Corporation receipts have soared since the rate was cut as Britain’s booming businesses boost Treasury coffers.
Official figures from the Budget watchdog show the levy raised £57.6 billion last year, when firms handed over 19 per cent of profits.
That was 44 per cent more than in 2010 when corporation tax was 28 per cent. Experts last night said the figures were ‘indisputable proof that cutting taxes is a great way to boost revenues’, encouraging enterprise and stimulating economic activity.
Sunny outlook: Official figures from the Budget watchdog show the levy raised £57.6 billion last year
And in a sign that the economy has continued to prosper since the Brexit vote, corporation tax receipts have risen 26 per cent since the EU referendum.
This is far more than expected by the Treasury, where gloomy officials were concerned the vote to leave the Brussels club would hit profits and the economy.
The cut in corporation tax, from 28 per cent in 2010 to 19 per cent now, is also seen as a driving force behind the sharp recent increase in employment, which has pushed income tax and VAT receipts higher as more people earn and spend more.
This has handed the Treasury funds to pay for vital services such as the NHS and police.
But Jeremy Corbyn has said a Labour government would reverse the corporation tax cuts, hammering small and big business alike.
Tory MP John Redwood said: ‘Once again this shows the Treasury was far too gloomy in its post-Brexit forecasts. And once again, cutting a tax rate has led to a revenues bonanza for the Exchequer. When will they learn to adopt this approach more widely?’ Mark Littlewood, director general at the Institute of Economic Affairs, said: ‘These figures are indisputable proof that cutting taxes is a great way to boost revenues, as well as encouraging enterprise.’
Figures from the Office for Budget Responsibility, the official Treasury watchdog, show corporation tax raised £40.1 billion in 2009-10 when the rate was 28 per cent. Cut to 19 per cent, corporation tax raised £57.6 billion last year, up 44 per cent since 2009-10.
In the final year before the Brexit vote, when corporation tax was 20 per cent, it raised £45.6 billion. The £12 billion increase over the two years following the Brexit vote was far larger than expected by the OBR.

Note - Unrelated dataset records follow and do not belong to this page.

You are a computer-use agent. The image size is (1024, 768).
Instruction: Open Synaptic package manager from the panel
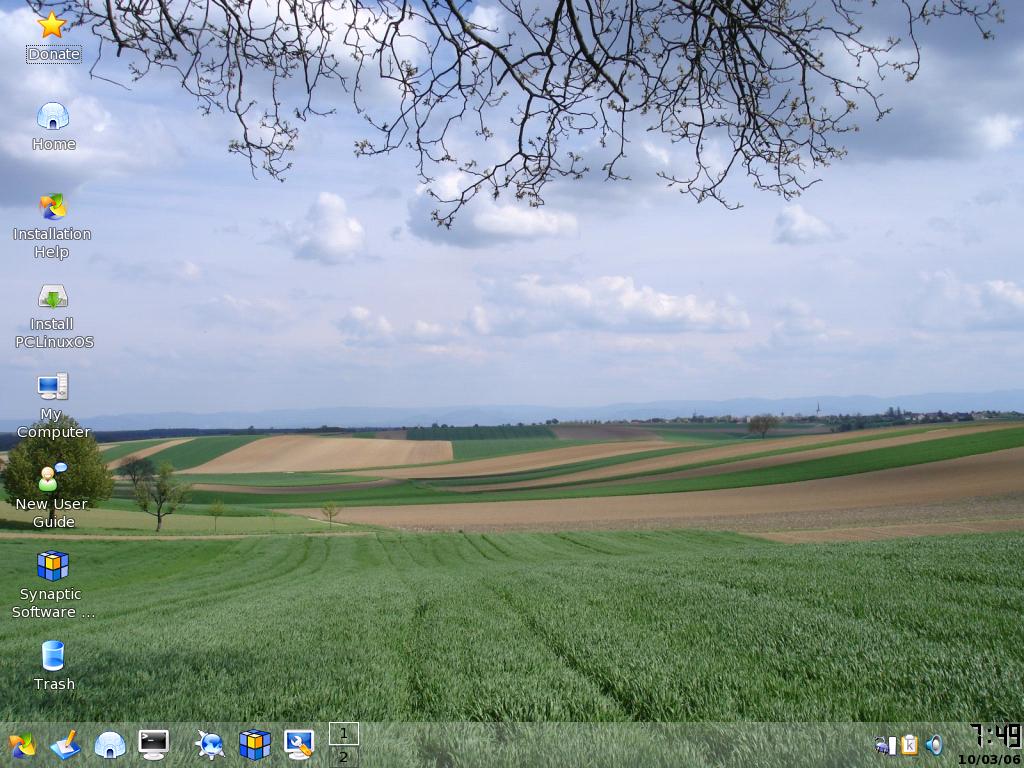(x=254, y=745)
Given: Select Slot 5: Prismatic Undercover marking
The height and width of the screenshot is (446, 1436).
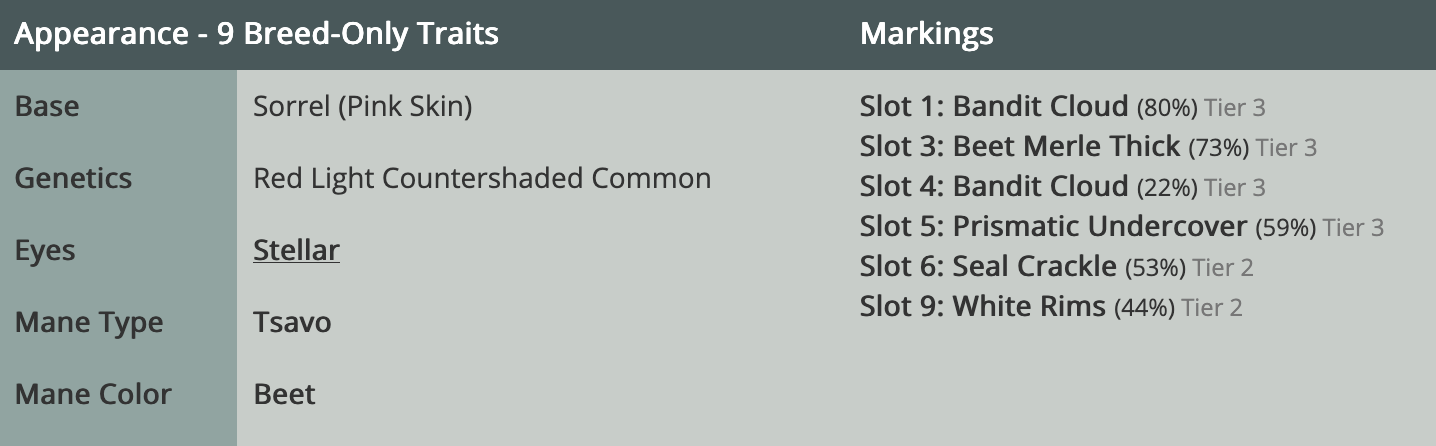Looking at the screenshot, I should coord(1121,226).
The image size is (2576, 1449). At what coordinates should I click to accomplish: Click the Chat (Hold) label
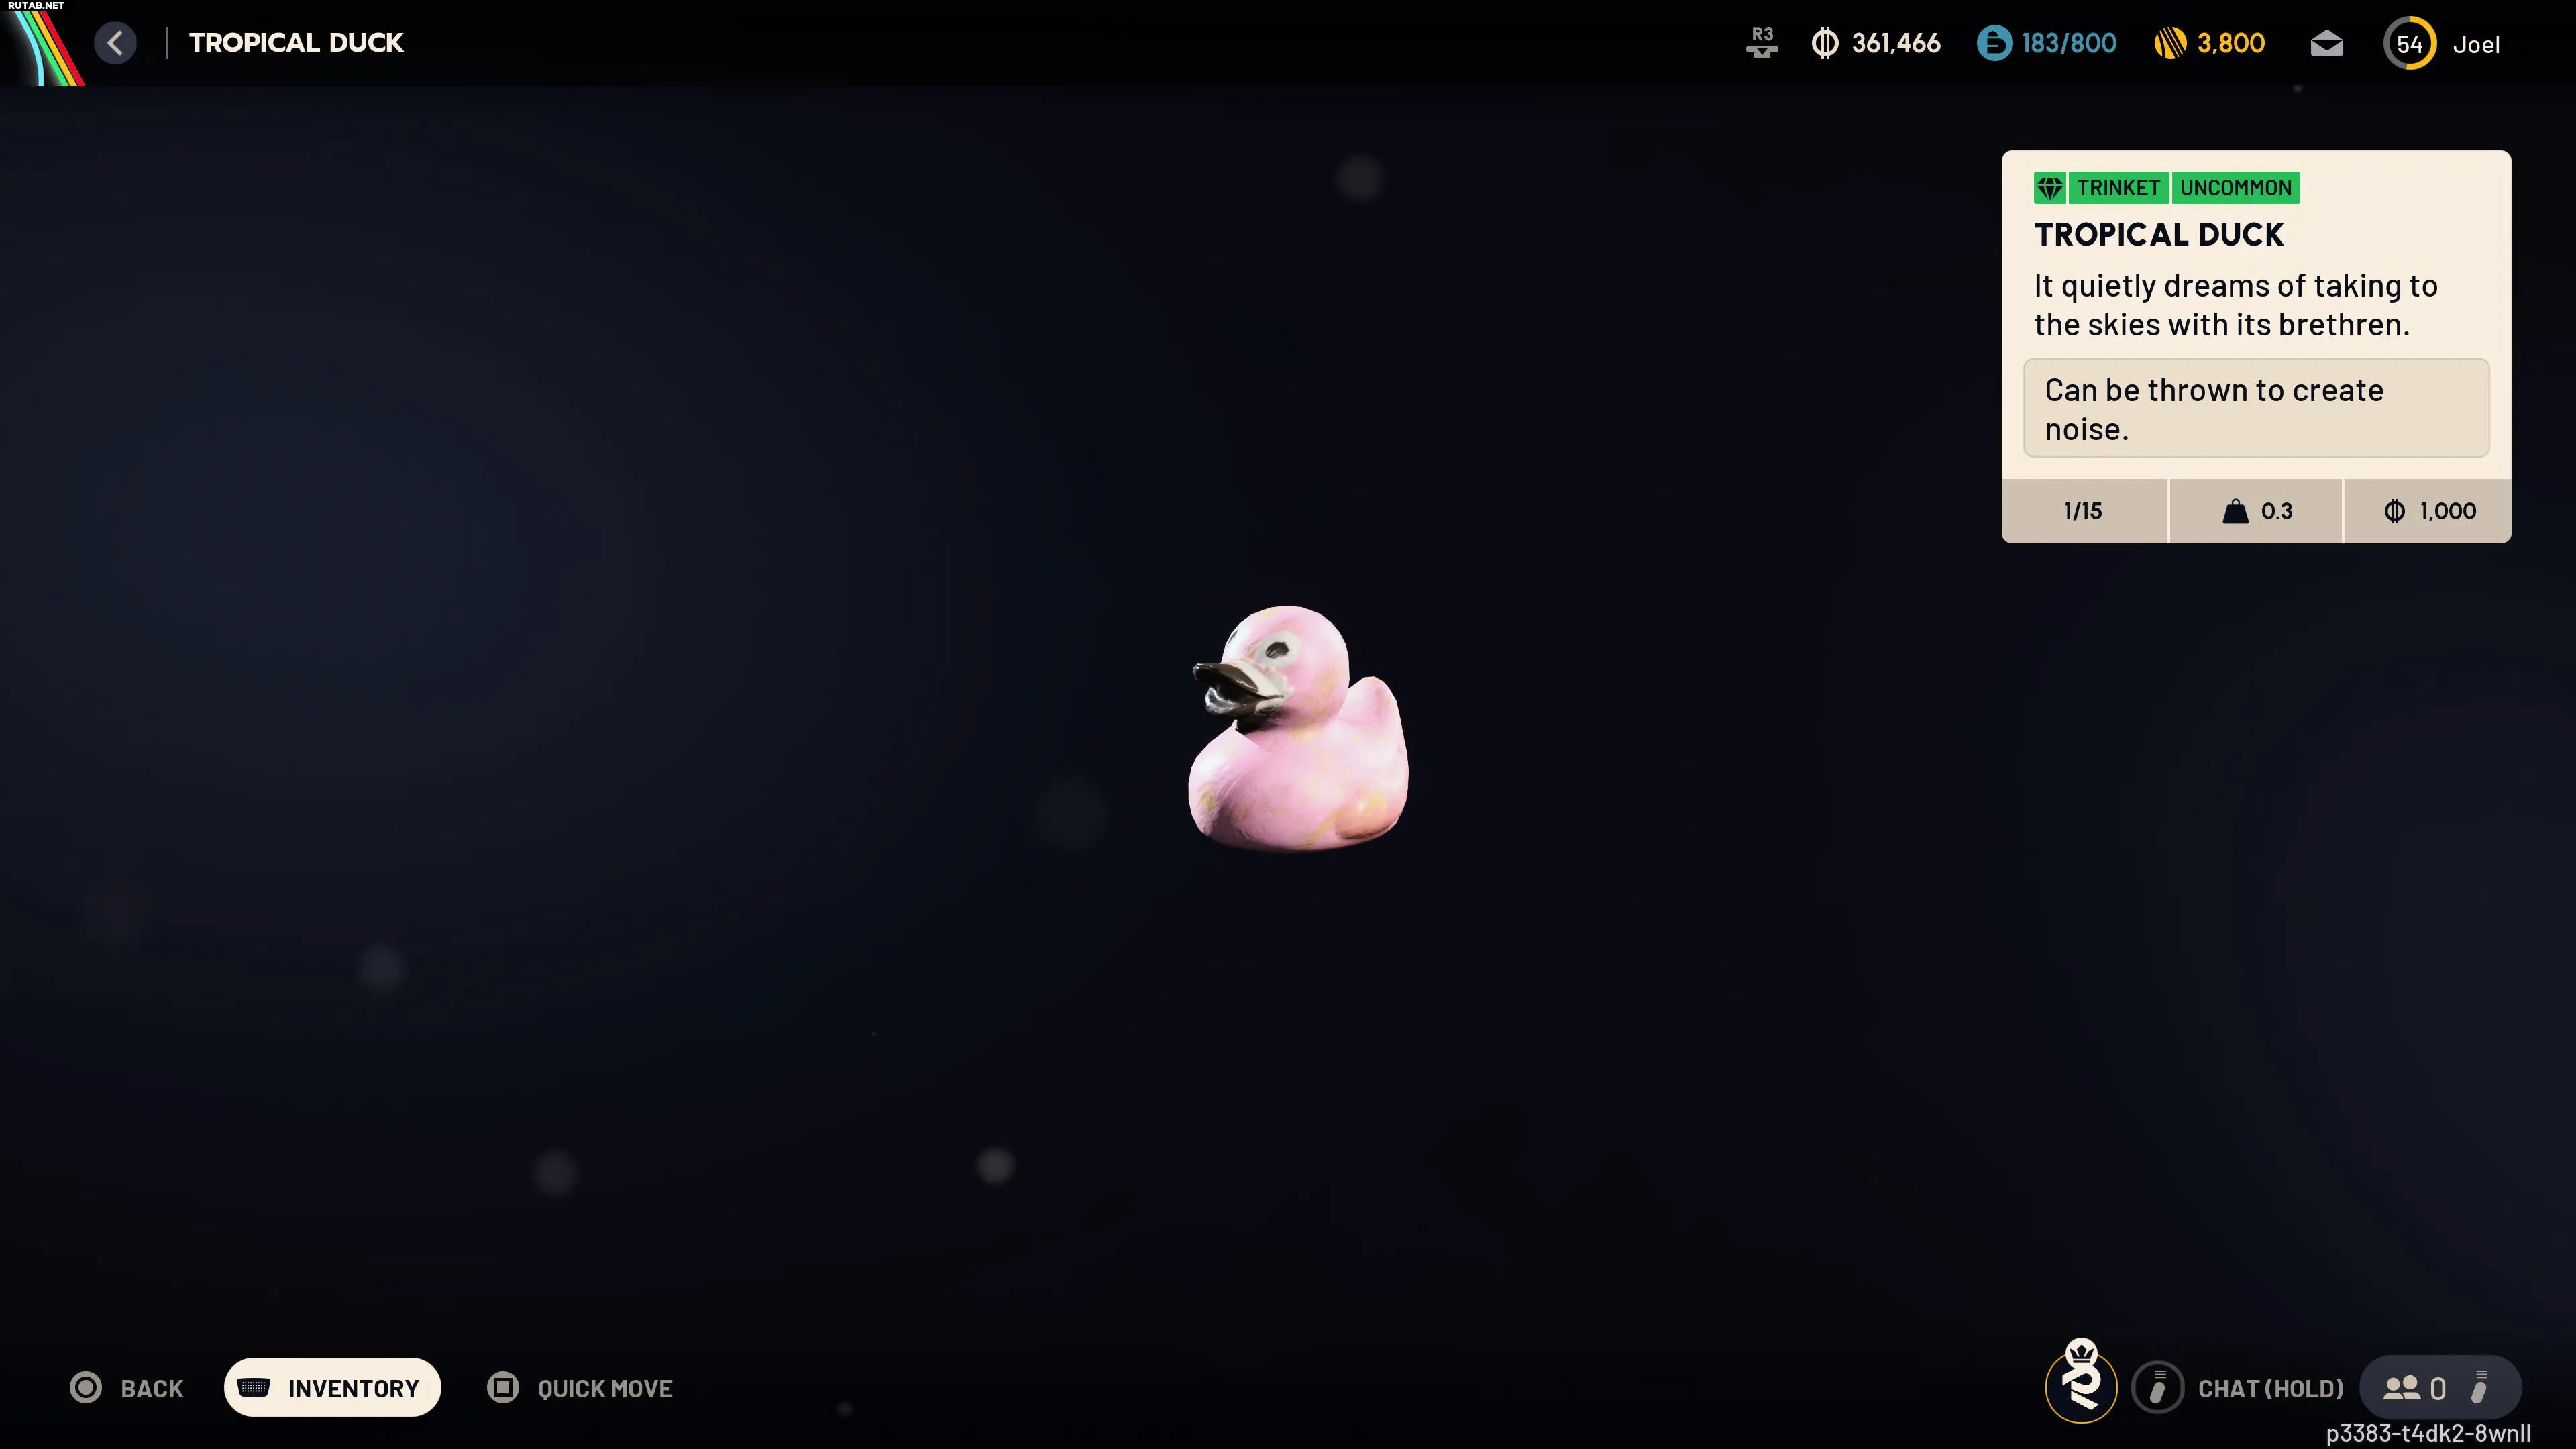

Sam Dumitriu of the free market Adam Smith Institute think-tank said ministers should reduce tax on firms which invest. He said: ‘A competitive corporate tax rate has made Britain a more attractive place to do business.
‘As a result multinational corporations, including Starbucks and McDonalds, have relocated European headquarters to the UK, bringing jobs, investment, and tax payments with them.’